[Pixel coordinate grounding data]
****************************************

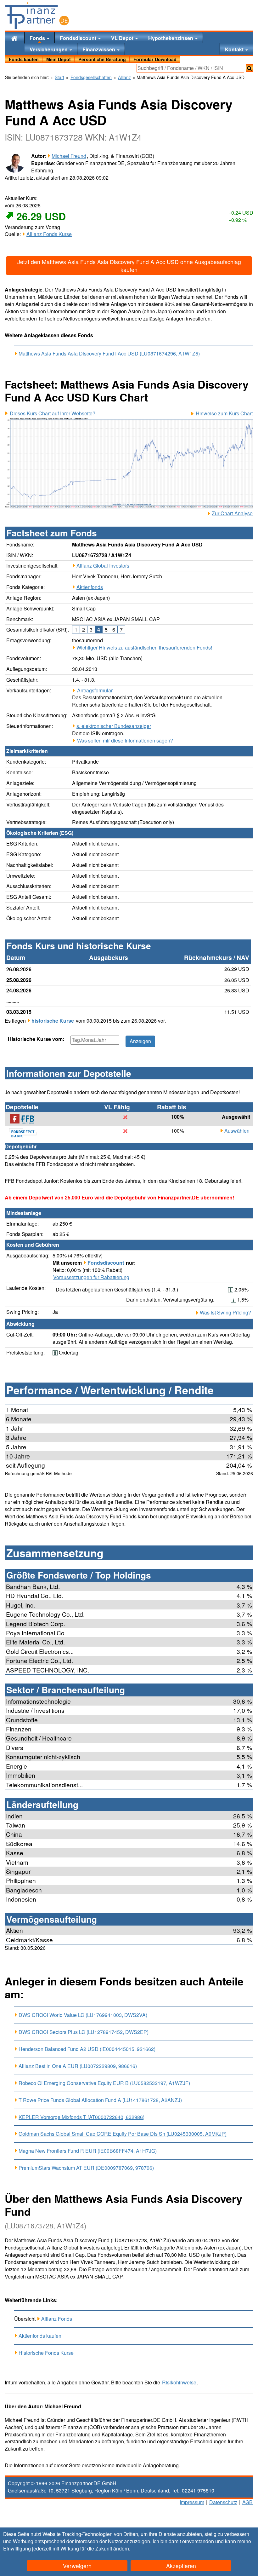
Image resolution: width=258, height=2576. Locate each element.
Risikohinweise (179, 2382)
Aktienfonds (89, 587)
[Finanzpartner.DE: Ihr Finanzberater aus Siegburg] (37, 16)
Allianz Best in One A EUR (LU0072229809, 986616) (78, 2066)
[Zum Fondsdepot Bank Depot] (26, 1132)
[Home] (14, 37)
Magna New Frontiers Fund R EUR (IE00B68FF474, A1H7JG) (88, 2150)
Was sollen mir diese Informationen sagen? (125, 740)
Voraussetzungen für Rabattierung (91, 1277)
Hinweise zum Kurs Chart (224, 413)
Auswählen (237, 1130)
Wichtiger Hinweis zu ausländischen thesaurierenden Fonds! (144, 647)
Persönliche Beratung (102, 59)
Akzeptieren (181, 2566)
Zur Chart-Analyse (232, 513)
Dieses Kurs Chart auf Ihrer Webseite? (52, 413)
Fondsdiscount (79, 38)
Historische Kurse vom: (36, 1039)
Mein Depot (58, 59)
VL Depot (123, 38)
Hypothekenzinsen (171, 38)
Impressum (192, 2502)
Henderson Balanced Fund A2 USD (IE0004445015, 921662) (87, 2049)
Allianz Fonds (56, 2318)
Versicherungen (49, 49)
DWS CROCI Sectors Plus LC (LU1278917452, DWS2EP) (84, 2032)
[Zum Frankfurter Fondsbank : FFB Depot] (26, 1118)
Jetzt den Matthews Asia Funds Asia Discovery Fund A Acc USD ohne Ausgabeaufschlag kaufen (129, 266)
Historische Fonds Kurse (46, 2352)
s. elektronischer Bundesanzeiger (113, 726)
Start (59, 77)
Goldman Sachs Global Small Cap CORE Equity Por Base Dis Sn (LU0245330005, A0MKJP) (123, 2133)
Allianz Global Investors (102, 565)
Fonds (38, 38)
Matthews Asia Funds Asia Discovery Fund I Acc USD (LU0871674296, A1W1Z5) (109, 353)
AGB (247, 2502)
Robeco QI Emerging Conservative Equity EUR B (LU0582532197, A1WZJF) (104, 2083)
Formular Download (155, 59)
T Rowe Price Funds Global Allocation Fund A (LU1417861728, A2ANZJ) (100, 2100)
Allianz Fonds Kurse (49, 234)
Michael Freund (69, 155)
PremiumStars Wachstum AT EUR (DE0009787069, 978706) (86, 2167)
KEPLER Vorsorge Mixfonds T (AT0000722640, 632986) (81, 2117)
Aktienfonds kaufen (40, 2335)
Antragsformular (95, 690)
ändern (121, 2548)
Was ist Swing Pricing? (225, 1312)
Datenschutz (223, 2502)
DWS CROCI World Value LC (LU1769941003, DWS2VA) (83, 2015)
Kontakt (235, 49)
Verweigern (77, 2566)
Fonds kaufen (24, 59)
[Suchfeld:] (190, 68)
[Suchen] (249, 68)
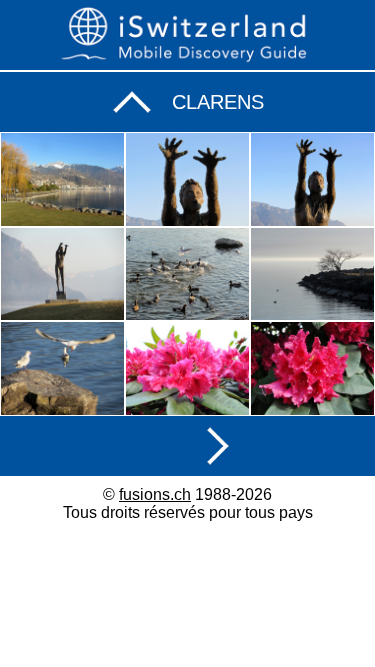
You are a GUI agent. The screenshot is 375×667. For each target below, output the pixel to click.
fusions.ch (155, 494)
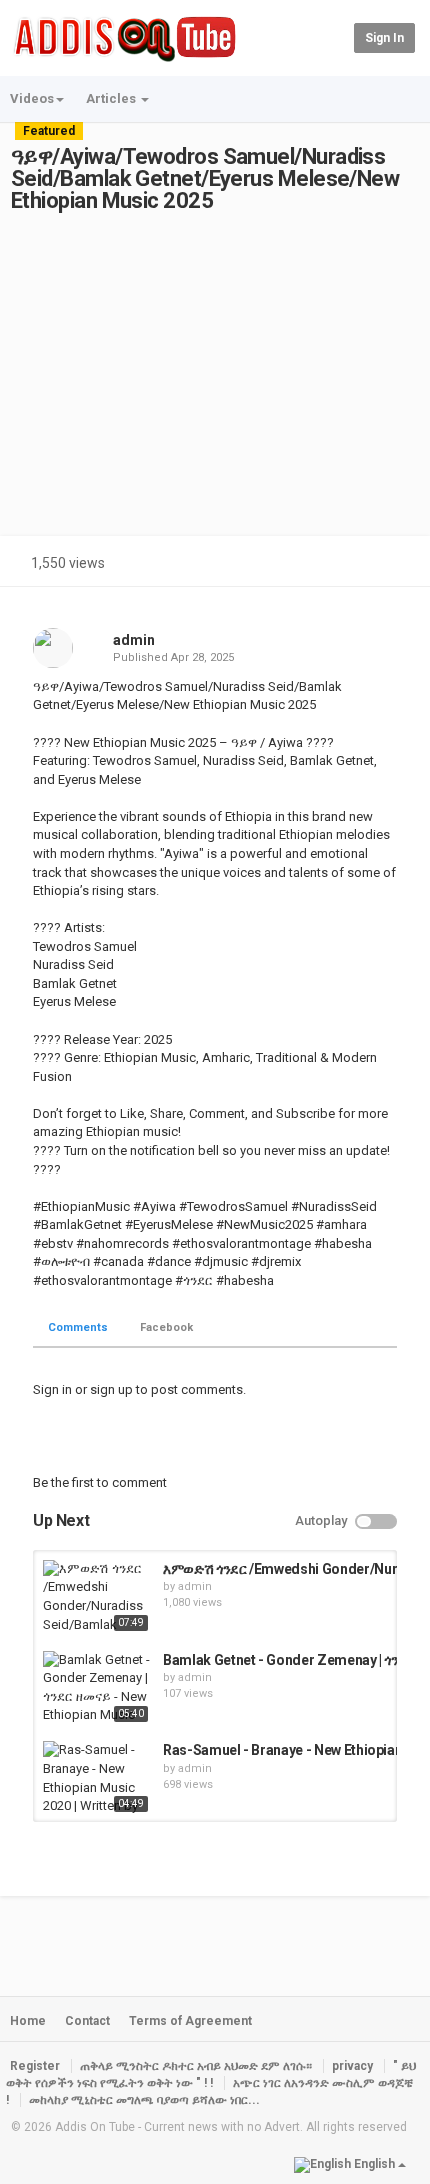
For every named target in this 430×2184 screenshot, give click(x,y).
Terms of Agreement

****************************************

Copy the lines above exactly, beginning at the line that has "Magna New Frontiers" and stopping after the line that has "Zur Chart-Analyse (232, 513)", and omit the rest.

Magna New Frontiers Fund R EUR (IE00B68FF474, A1H7JG) (88, 2150)
Was sollen mir diese Informationen sagen? (125, 740)
Voraussetzungen für Rabattierung (91, 1277)
Hinweise zum Kurs Chart (224, 413)
Auswählen (237, 1130)
Wichtiger Hinweis zu ausländischen thesaurierenden Fonds! (144, 647)
Persönliche Beratung (102, 59)
Akzeptieren (181, 2566)
Zur Chart-Analyse (232, 513)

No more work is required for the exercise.